La présidente Gloria Arroyo annonce l'état d'urgence national à la télévision philippine, le 24 février.(Photo: AFP)
La présidente Gloria Arroyo annonce l'état d'urgence national à la télévision philippine, le 24 février.
(Photo: AFP)
Après avoir « écrasé » une tentative de coup d’Etat qui lui était hostile et dont la rumeur circulait depuis quelques jours, et arrêté les responsables – des hauts gradés, la présidente Arroyo a décrété l’état d’urgence dans son pays vendredi 24 février. Mais de l’avis des observateurs et de l’opposition, ce geste politique a semblé « disproportionné » et « dommageable » pour l’économie de l’archipel, d’autant qu’il rappelle la loi martiale instaurée sous le régime du dictateur Marcos, en 1972.
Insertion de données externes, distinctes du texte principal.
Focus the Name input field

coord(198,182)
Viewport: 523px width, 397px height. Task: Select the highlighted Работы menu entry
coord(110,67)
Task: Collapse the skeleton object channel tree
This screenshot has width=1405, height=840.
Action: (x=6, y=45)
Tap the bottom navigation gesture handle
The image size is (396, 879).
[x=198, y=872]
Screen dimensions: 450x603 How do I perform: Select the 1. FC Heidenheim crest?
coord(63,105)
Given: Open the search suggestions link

Les bruissements de rumeurs de coup d’Etat se sont finalement avérés, avec une tentative de putsch hostile à la présidente philippine Gloria Arroyo, déclarée mercredi, et mettant en danger la démocratie dans l’archipel, a estimé l’ancienne présidente philippine, Corazon Aquino. Ce « complot systématique » a été déjoué par le gouvernement, qui affirme avoir « écrasé une action armée illicite » ourdie par des opposants au régime actuel, des « militaires aventuristes », hauts gradés « membres de l’armée fourvoyés ». La présidente Arroyo « n’oublie pas ceux qui ont fourni soutien et financement à cette entreprise », dénonçant l’ « alliance tactique » entre la droite et les communistes dont le but était de mettre fin à la démocratie dans le pays.

A la tête des putschistes, le général Danilo Lim, commandant du régiment d’élite des « Scout Rangers » et le colonel Ariel Quevedo, du prestigieux corps des « Marines » philippins, lesquels ont tous deux été relevés de leurs fonctions, a indiqué le chef d’état-major des forces armées, le général Generoso Senga. Celui-ci est d’ailleurs apparu avec d’autres gradés à la télévision pour déclarer son soutien à la présidente.
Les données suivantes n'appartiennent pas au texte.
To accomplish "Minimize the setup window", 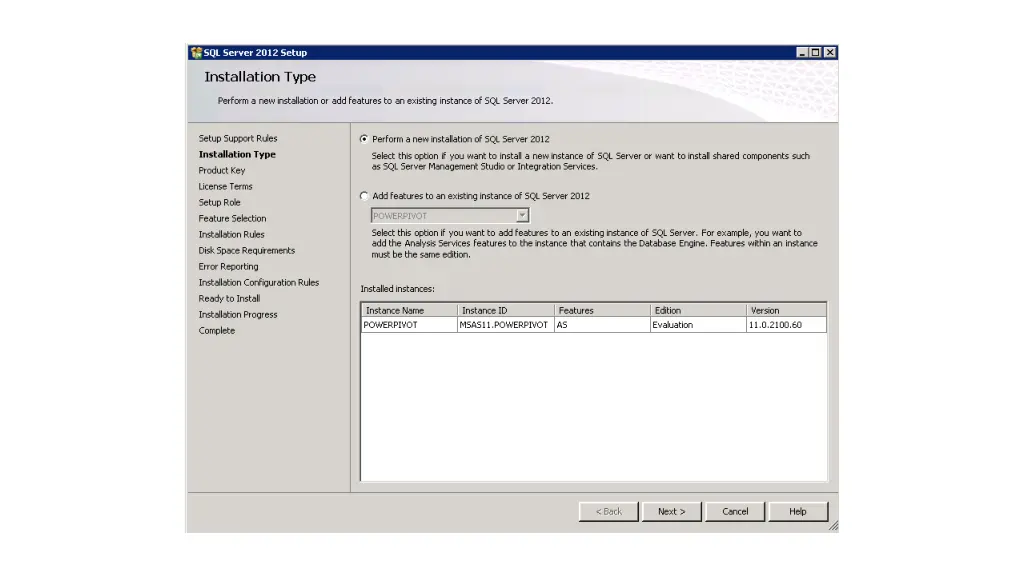I will (803, 53).
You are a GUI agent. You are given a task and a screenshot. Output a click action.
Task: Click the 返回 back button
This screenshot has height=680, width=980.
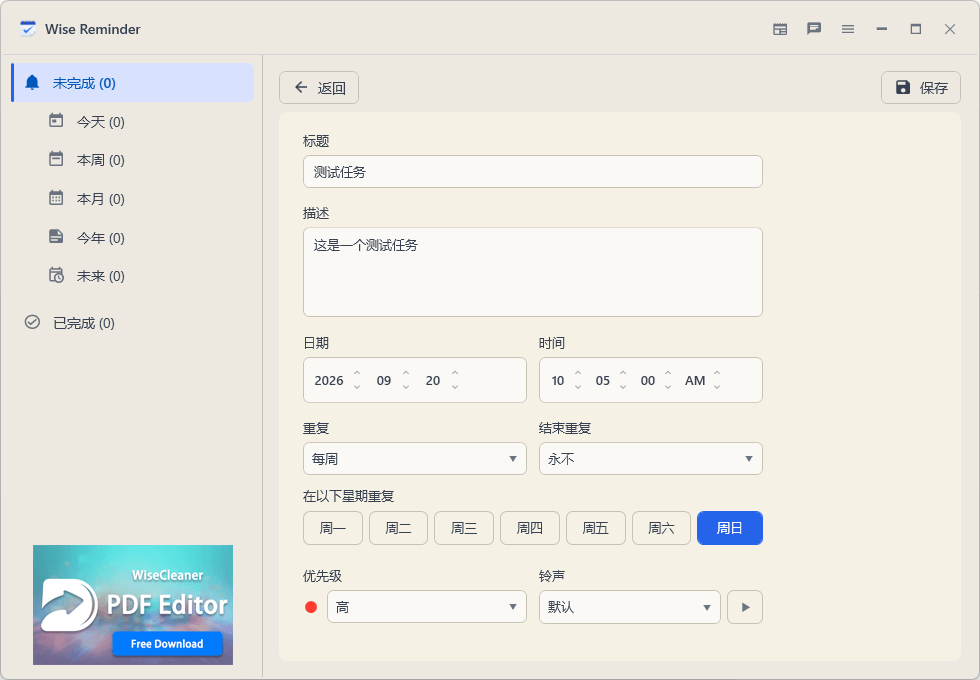point(319,88)
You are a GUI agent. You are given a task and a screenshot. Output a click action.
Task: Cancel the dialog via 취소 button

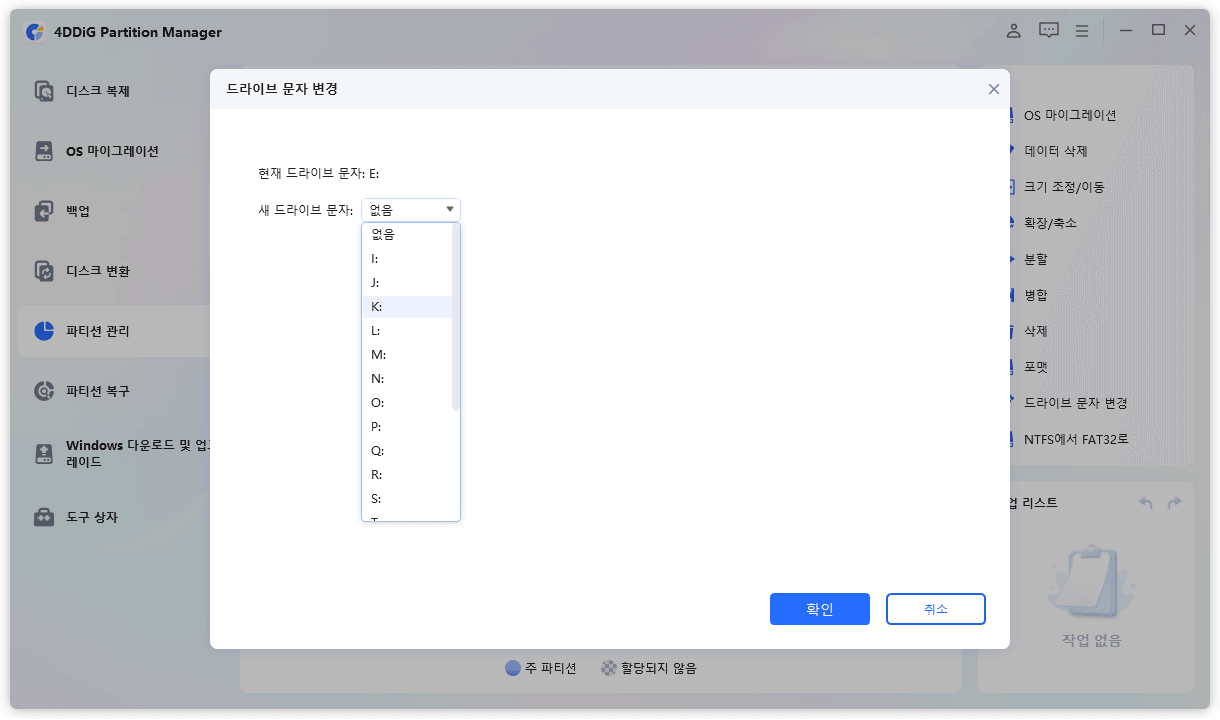pyautogui.click(x=935, y=608)
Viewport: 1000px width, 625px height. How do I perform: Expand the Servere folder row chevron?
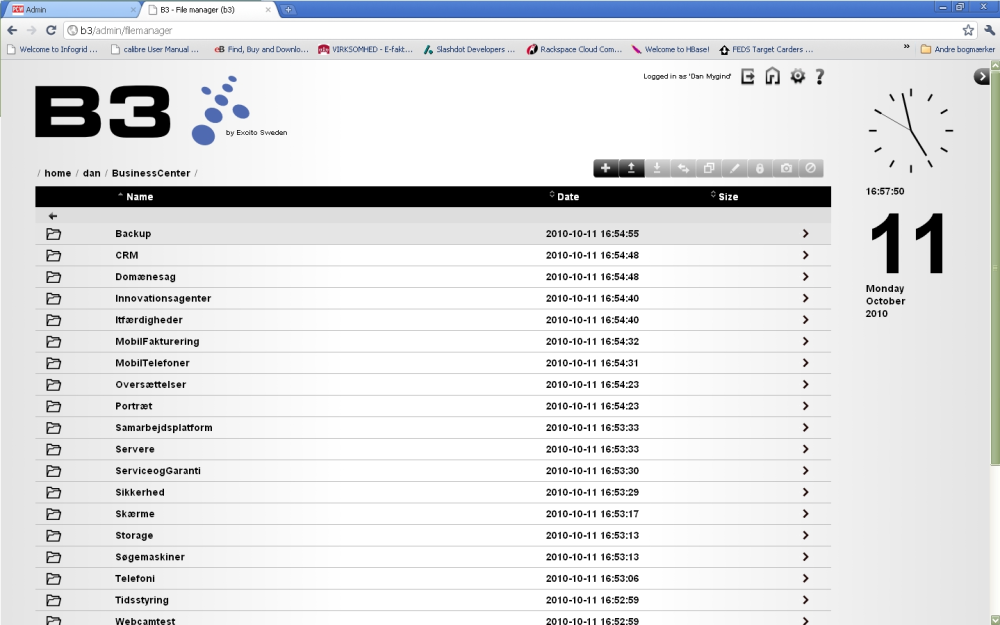[805, 449]
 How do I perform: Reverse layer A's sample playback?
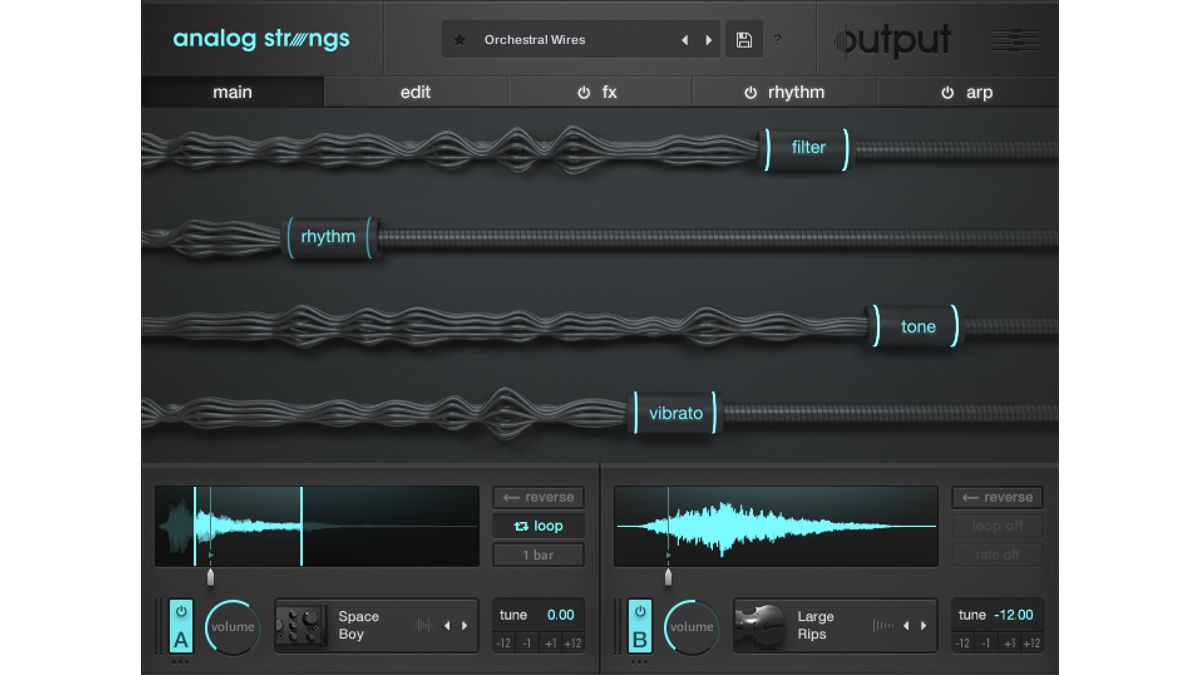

Le général Danilo Lim, placé en garde à vue avec le colonel Ariel Quevedo, avait déjà été arrêté en 1989 pour une tentative de coup d’Etat sanglant contre la présidente d’alors, Corazon Aquino. L’homme avait cependant bénéficié d’un pardon et avait été promu pour devenir un des responsables militaires les plus réputés dans le pays. Le commandant des forces d’actions spéciales de la police nationale, Narzalino Franco, a également été interpellé vendredi. En tout, huit personnes, civils et militaires présumés être impliqués dans cette tentative de soulèvement, ont été placées sous les verrous. Mais d’autres civils pourraient encore être arrêtés, a prévenu le chef d’état-major de la présidente, Michael Defensor.
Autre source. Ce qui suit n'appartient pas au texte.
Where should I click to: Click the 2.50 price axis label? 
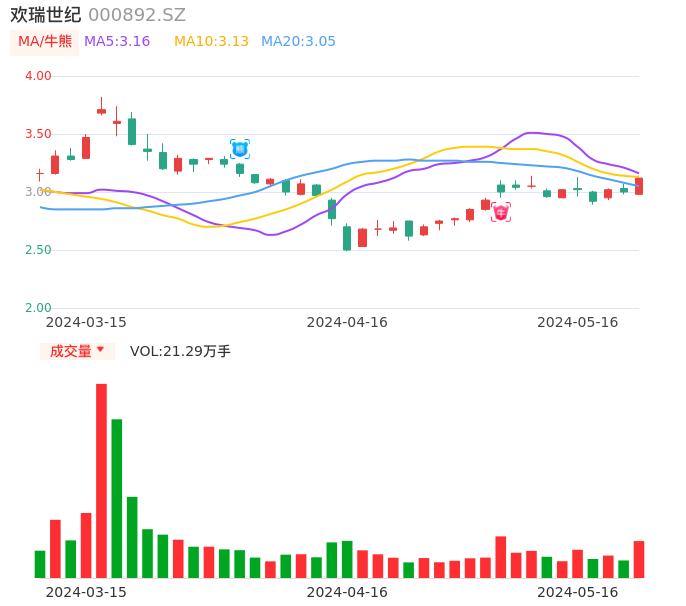point(38,250)
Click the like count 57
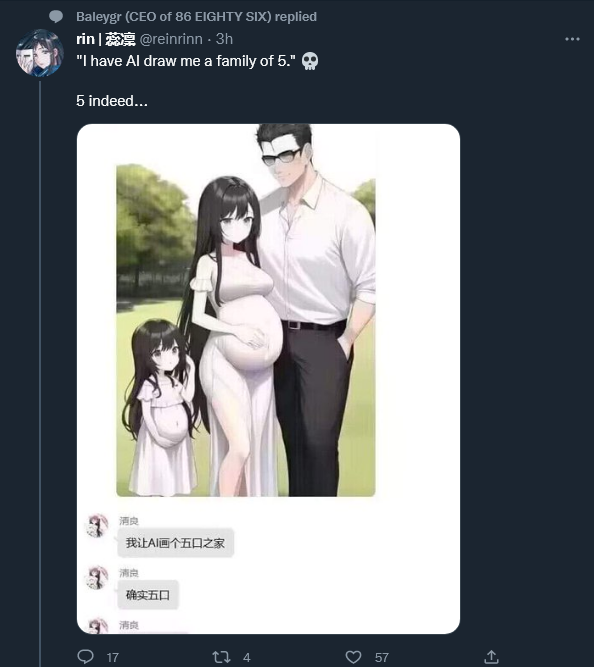The image size is (594, 667). point(382,658)
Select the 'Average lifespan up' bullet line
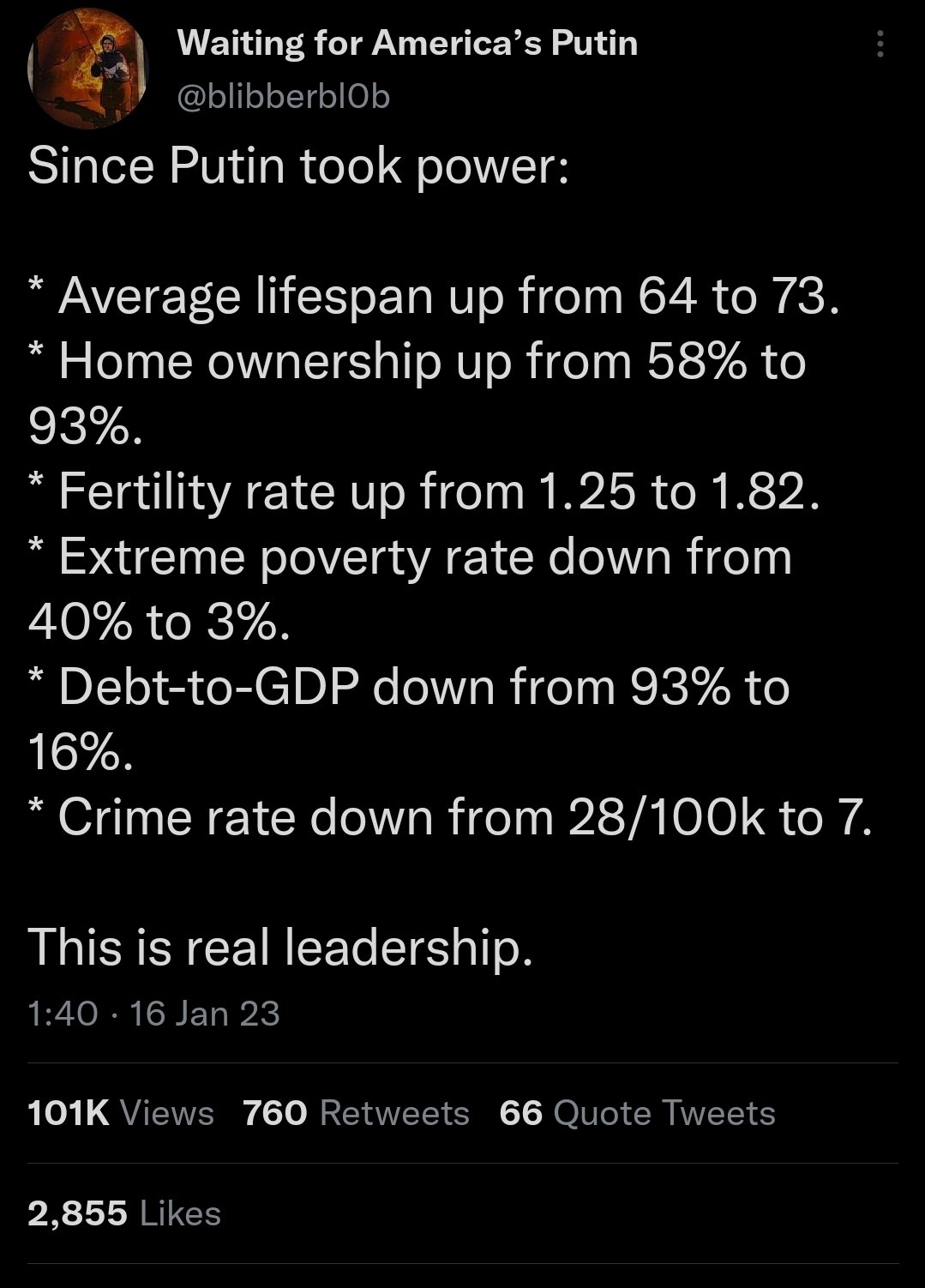Viewport: 925px width, 1288px height. (434, 296)
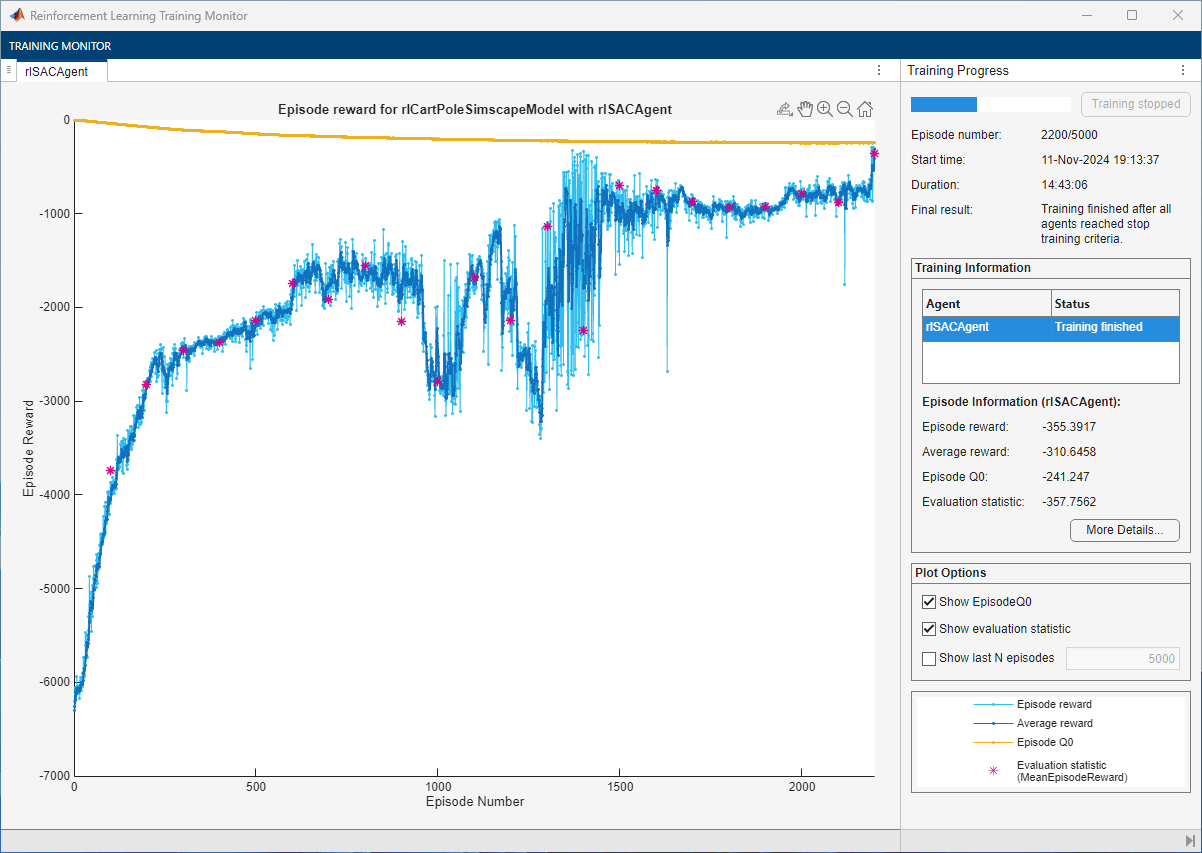Open the TRAINING MONITOR toolstrip tab
This screenshot has height=853, width=1202.
coord(60,46)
Les tentatives de coups d’Etat ne sont pas rares dans ce pays, qui en a connu une dizaine depuis une vingtaine d’années. L’armée avait d’ailleurs annoncé la semaine dernière avoir découvert un plan baptisé « Oplan Hackle » prévoyant le renversement d’Arroyo et la formation d’une junte militaire ainsi que l’évasion de plusieurs officiers jugés pour l’organisation d’une mutinerie manquée en juillet 2003.

Un état d’urgence qui inquiète

Conséquence de cette tentative de coup d’Etat, Gloria Arroyo a immédiatement décrété et proclamé par écrit l’état d’urgence dans l’archipel. C’est une « mise en garde contre ceux qui voudraient tenter quoi que ce soit contre le gouvernement », s’est prémuni la présidente. Mais les raisons invoquées par Arroyo rappellent les justifications fournies par l’ancien dictateur Ferdinand Marcos lorsqu’il a instauré les neuf ans de loi martiale en 1972, a estimé le politologue Benito Lim.

Sans empêcher le fonctionnement normal du système judiciaire, l’état d’urgence permet des arrestations sans mandat, une prolongation de la garde à vue sans inculpation et donne à l’armée des moyens supplémentaires pour exercer le maintien de l’ordre. C’est bien ce qui a inquiété la Bourse de Manille, la capitale, qui perdait 1,6 points jeudi, alors que le peso tombait à 52,10 pour un dollar, contre 51,66, jeudi. Pour l’économie philippine, la décision d’Arroyo est « disproportionné » et « dommageable », ont estimé des observateurs et des membres de l’opposition.

« Le gouvernement surréagit », a jugé pour sa part Earl Parreno, de l’Institut pour la réforme politique et électorale. « Il est possible qu’il y ait une menace d’une petite faction de l’armée, mais elle n’est pas suffisamment sérieuse pour renverser son gouvernement ». L’instauration de cet état d’urgence pourrait même se retourner contre Arroyo : de l’avis de Benito Lim, il pourrait « unifier l’opposition » qui serait alors rejointe par des officiers de l’armée. « C’est une catastrophe », a indique un analyste basé à Singapour. « Si la situation devient hors de contrôle, alors [la présidente Arroyo] se trouvera en situation de devoir faire intervenir la police et l’armée. Cela pourrait devenir violent. Cela montrera qu’elle est faible ».

Sécurité renforcée

« En tant que chef des armées, je contrôle la situation », a annoncé Gloria Arroyo. Depuis quelques jours en effet, la sécurité avait été renforcée par le gouvernement philippin qui craignait que l’opposition ou l’armée (le général Lim prévoyait que des militaires rejoignent les manifestants) ne récupèrent les manifestations du 25 février à Manille commémorant la « Révolte du peuple », ce soulèvement populaire de 1986 qui avait mis fin au régime de Marcos. Bien qu’il faille « se souvenir de la révolution du peuple et de notre engagement pour la démocratie », avait indiqué l’éditorialiste du Manila Times, l’ampleur autorisée de ces manifestations ne va pas de soit : « donner trop d’importance à ces commémorations serait ouvrir trop grand les vannes de la contestation, indiquait le journaliste. En faire peu, ce serait prendre le risque d’être accusé de mollesse », ajoutait-il. Plusieurs groupes d’opposition entendaient, en effet, profiter de l’événement pour accentuer la pression sur la présidente Arroyo.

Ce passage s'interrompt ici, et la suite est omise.